Fields-Smith, an assistant professor of early childhood education, has received a grant from the Spencer Foundation for a project titled, “Extreme Involvement: An Investigation of Home Schooling Among Black Families.”
“I want to debunk the myth that African-American parents are not as involved with their children’s education as other ethnicities,” said Fields-Smith, who wrote her dissertation on African-American parental involvement under the guidance of Emory University scholar and author Vanessa Siddle Walker.
“Since arriving at UGA two years ago, I have been burning to interview African-American parents who have demonstrated different levels of parental involvement, and this past fall I interviewed one woman who home schooled her children and I was intrigued,” Fields-Smith said.
Review literature on the subject of home schooling has led many people to believe that home schooling is something that only middle-class white parents with similar religious backgrounds do, she said.
Although researchers have investigated home-schooled students’ academic performance, studies have neglected to give empirical evidence of African-American children’s or parents’ perceptions.
“By researching black families’ beliefs, concerns and desires for their children’s education, we can better understand the reasons black parents home school their children and how they reach and teach their children at home,” Fields-Smith said.
“As parents, we know our children better than anyone else.

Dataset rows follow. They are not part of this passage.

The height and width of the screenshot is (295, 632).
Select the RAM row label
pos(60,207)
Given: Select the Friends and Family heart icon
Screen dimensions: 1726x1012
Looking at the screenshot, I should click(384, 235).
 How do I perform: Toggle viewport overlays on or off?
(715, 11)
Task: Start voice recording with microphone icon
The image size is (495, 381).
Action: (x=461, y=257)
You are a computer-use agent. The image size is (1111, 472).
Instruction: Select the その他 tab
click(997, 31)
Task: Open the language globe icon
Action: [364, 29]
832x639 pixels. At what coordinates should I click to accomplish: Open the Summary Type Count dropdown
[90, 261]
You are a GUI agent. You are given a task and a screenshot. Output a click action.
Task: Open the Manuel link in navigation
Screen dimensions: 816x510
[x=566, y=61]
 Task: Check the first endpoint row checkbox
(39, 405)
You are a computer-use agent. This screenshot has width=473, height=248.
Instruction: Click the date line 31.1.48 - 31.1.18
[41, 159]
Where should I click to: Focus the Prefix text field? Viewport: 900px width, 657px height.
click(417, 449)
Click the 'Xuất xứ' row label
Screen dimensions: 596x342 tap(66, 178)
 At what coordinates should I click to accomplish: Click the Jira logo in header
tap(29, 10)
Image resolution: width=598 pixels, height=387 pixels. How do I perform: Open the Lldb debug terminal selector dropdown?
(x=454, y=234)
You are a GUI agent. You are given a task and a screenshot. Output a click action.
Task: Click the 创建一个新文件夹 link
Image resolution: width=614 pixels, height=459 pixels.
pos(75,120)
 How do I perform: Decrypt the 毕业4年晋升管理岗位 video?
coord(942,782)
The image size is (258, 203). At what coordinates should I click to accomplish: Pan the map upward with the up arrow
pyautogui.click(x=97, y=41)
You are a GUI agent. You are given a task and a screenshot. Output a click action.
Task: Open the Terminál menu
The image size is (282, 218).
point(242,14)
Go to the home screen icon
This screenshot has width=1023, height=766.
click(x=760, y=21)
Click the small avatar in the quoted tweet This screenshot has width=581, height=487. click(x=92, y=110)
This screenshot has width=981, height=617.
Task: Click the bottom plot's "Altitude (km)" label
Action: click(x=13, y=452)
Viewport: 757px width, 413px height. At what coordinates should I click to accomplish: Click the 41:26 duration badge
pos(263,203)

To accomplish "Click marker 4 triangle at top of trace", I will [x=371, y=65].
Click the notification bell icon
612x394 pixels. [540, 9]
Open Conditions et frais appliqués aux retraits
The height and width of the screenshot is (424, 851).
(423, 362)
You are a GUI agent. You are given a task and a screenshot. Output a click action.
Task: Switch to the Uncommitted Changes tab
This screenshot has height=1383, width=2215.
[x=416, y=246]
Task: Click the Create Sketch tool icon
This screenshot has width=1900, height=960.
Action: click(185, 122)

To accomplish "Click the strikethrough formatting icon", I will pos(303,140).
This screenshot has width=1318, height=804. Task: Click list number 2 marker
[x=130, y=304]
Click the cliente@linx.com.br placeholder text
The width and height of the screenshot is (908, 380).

It helps to know their strengths and ways in which they learn most effectively,” she said. “This is an advantage parents have over schools. At home, parents have more flexibility, and they can go more in-depth with what they study and how they integrate the curriculum. They can take kids on field trips or to museums. It’s more difficult to do this in schools.”
Although the project is in its infancy, Fields-Smith hopes to find new teaching methods used at home that can be equally useful in public classrooms.
“Some parents say that public schools need to find ways to address children’s cultural needs and teach a subject from multiple perspectives, rather than just one,” she said, “or perhaps even need to assess children’s needs for exercise and movement, so they can concentrate more easily.”